[[ Data for review open ]]
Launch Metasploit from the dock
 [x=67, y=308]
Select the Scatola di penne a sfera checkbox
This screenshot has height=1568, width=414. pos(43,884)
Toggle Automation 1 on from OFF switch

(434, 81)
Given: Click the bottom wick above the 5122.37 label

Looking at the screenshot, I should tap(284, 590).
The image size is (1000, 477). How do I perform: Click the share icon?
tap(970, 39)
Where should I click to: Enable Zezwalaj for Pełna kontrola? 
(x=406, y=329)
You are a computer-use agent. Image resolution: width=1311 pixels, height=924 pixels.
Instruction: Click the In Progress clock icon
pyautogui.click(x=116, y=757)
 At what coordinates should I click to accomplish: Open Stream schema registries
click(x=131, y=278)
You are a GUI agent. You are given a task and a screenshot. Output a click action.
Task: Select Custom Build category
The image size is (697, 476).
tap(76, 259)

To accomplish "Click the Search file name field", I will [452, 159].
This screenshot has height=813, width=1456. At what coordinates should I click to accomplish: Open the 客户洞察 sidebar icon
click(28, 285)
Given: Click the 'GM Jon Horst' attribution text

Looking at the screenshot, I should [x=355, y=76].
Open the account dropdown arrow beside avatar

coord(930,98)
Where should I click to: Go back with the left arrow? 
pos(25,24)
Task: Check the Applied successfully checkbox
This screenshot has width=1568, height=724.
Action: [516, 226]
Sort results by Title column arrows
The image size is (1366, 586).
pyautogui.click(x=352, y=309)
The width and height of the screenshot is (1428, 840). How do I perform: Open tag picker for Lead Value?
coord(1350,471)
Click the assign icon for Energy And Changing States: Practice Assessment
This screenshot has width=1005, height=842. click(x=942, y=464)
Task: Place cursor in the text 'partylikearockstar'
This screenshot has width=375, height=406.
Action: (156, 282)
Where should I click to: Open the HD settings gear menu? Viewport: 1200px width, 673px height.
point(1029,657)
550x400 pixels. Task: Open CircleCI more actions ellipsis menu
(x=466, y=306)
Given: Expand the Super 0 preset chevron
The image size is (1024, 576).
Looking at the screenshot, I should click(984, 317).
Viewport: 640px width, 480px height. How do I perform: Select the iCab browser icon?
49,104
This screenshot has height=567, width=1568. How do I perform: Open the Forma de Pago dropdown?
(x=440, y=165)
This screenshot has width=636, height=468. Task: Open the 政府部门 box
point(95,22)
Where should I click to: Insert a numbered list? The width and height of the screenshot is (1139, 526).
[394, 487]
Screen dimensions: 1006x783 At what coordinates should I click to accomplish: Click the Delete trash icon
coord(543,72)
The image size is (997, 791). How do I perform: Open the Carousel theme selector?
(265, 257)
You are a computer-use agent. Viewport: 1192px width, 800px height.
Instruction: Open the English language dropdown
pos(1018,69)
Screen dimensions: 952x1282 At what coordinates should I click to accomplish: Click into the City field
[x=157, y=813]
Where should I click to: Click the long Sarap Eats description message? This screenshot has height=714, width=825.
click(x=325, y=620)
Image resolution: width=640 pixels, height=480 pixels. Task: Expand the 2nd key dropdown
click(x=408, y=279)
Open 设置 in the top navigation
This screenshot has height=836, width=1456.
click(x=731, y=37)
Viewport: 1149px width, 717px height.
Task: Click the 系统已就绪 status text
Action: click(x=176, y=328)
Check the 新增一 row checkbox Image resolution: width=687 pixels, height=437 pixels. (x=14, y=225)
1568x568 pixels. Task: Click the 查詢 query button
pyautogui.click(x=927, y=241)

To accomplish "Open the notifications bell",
[[ Data for review closed ]]
Task goal.
Give back the records above exactly, limited to the lines between the one holding "Given: Click the bottom" and the one holding "Task: Select Custom Build category", inclusive.

Response.
Given: Click the bottom wick above the 5122.37 label

Looking at the screenshot, I should tap(284, 590).
The image size is (1000, 477). How do I perform: Click the share icon?
tap(970, 39)
Where should I click to: Enable Zezwalaj for Pełna kontrola? 
(x=406, y=329)
You are a computer-use agent. Image resolution: width=1311 pixels, height=924 pixels.
Instruction: Click the In Progress clock icon
pyautogui.click(x=116, y=757)
 At what coordinates should I click to accomplish: Open Stream schema registries
click(x=131, y=278)
You are a GUI agent. You are given a task and a screenshot. Output a click action.
Task: Select Custom Build category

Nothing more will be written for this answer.